U.S. Starbucks eyes business expansion in fast-growing Chinese market
Major U.S. coffee chain operator Starbucks has full confidence that China will fundamentally change the company as the country has grown into Starbucks' second-largest and fastest-growing market, Starbucks CEO Kevin Johnson said Sunday.
Starbucks Reserve Roastery in Shanghai, the first fully immersive coffee experience in Asia. [File Photo: IC]
In the first-quarter (Q1) 2018 Earnings Conference Call of the American coffee house chain, Johnson said that China has become his company's fastest growing market in Q1, with 6 percent growth driven entirely by increased transactions and 30 percent revenue growth.
"Our business in China has emerged as a growth driver that is rapidly moving us beyond our long-standing dependence on our U.S. business for needle-moving growth," he said.
"Rapid GDP growth is fueling a massive increase in China's middle class, expected to reach 600 million consumers by 2021, up 100 percent from three years ago and almost twice the size of the total U.S. population," Johnson noted.
Starbucks has an ambitious strategy in the promising Chinese market as it works hard to penetrate the world's second largest economy by adding more locations, with its premium Roastery and Reserve brands.

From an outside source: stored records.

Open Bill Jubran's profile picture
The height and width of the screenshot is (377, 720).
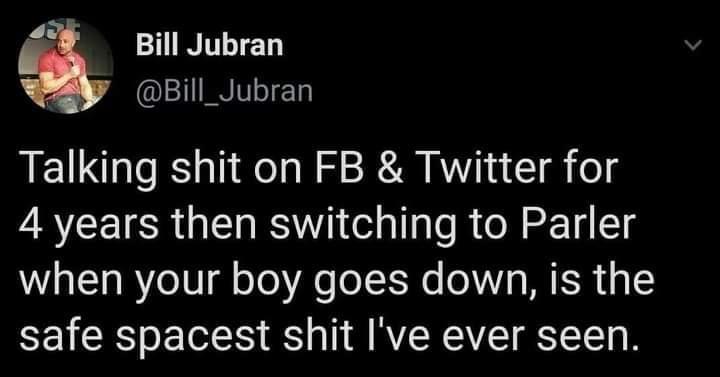pos(65,67)
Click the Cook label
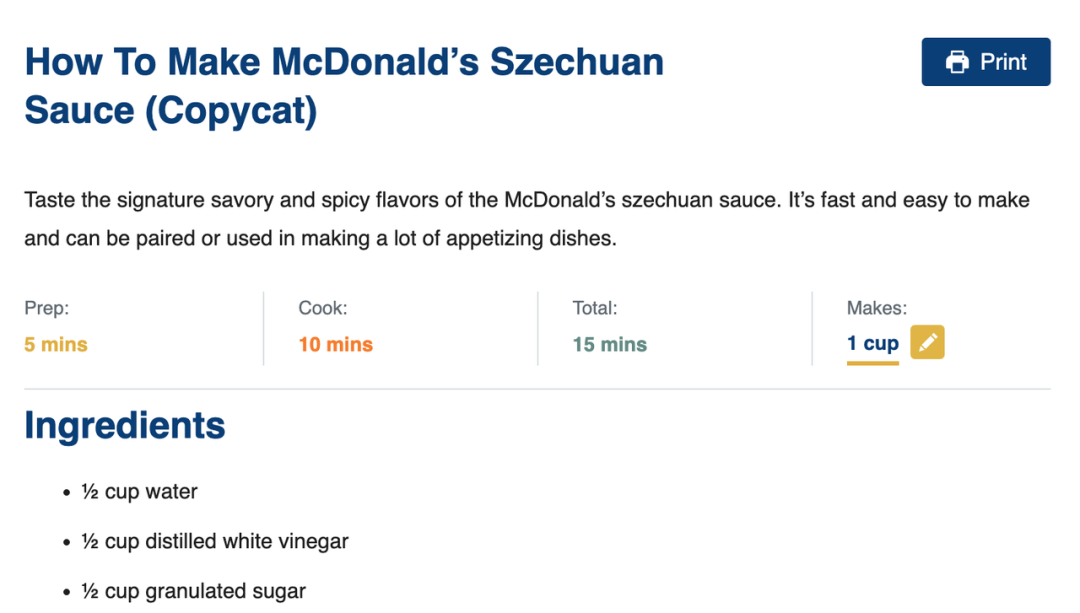Viewport: 1080px width, 613px height. point(323,308)
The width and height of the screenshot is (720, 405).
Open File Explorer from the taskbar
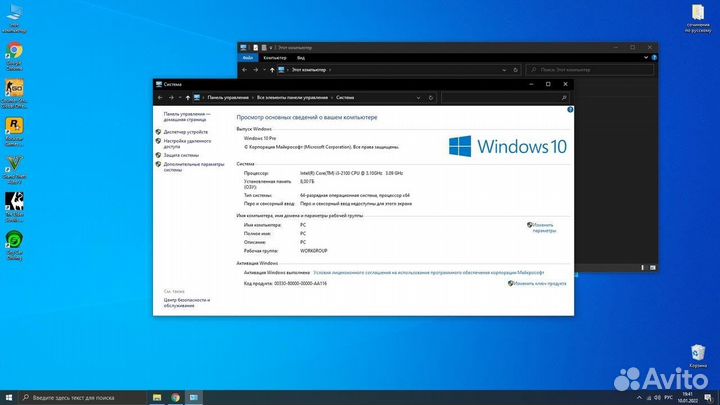click(156, 397)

In December, Starbucks opened a Roastery location in Shanghai, an economic and financial hub in east China, its second after the one in Seattle in Washington state on the U.S. west Pacific.
On its very first day of operation, the Shanghai Roastery became the highest grossing Starbucks store in the world, averaging more than double the number of transactions of its highly successful Seattle Roastery.

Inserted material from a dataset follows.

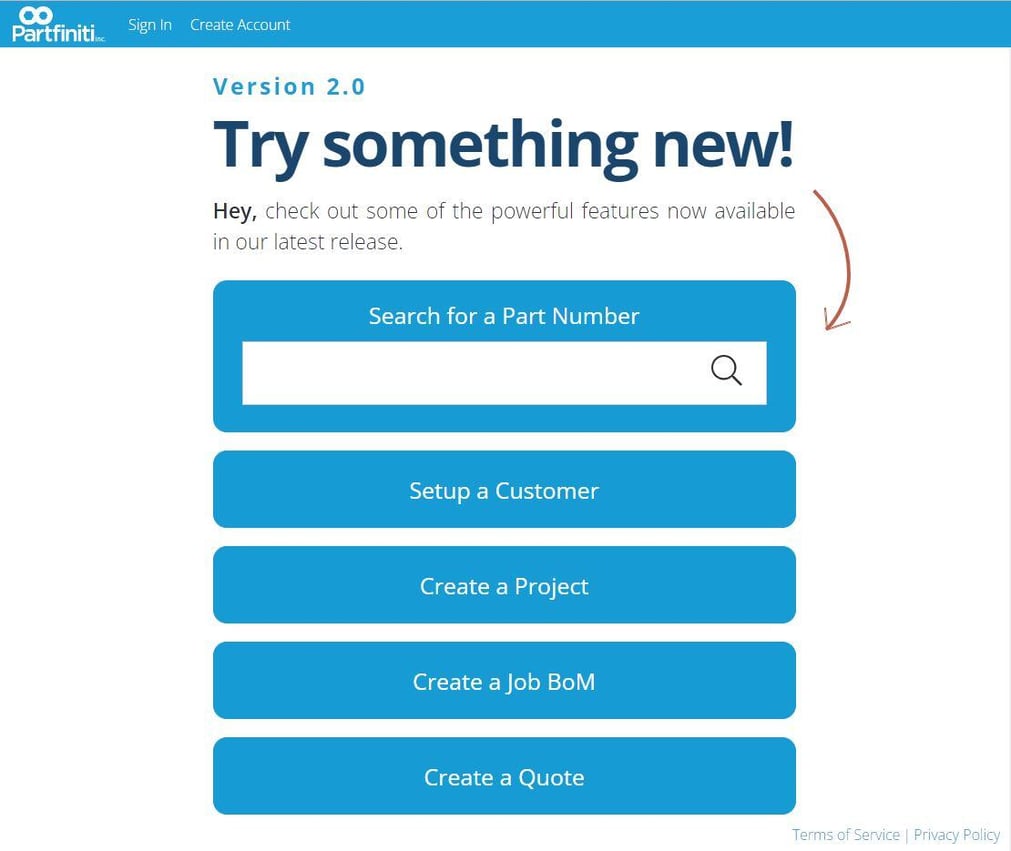This screenshot has width=1011, height=851.
Task: Start Create a Project
Action: (x=504, y=585)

The Starbucks CEO expects to serve more than 1 million customers every year at the Shanghai Roastery.
"Starbucks has cracked the code on China and no Western consumer brand is better positioned than Starbucks in China," Johnson said.
Starbucks has become a major player in China by opening roughly one store each day, and the coffee chain will probably have more locations across China than it does back in the United States.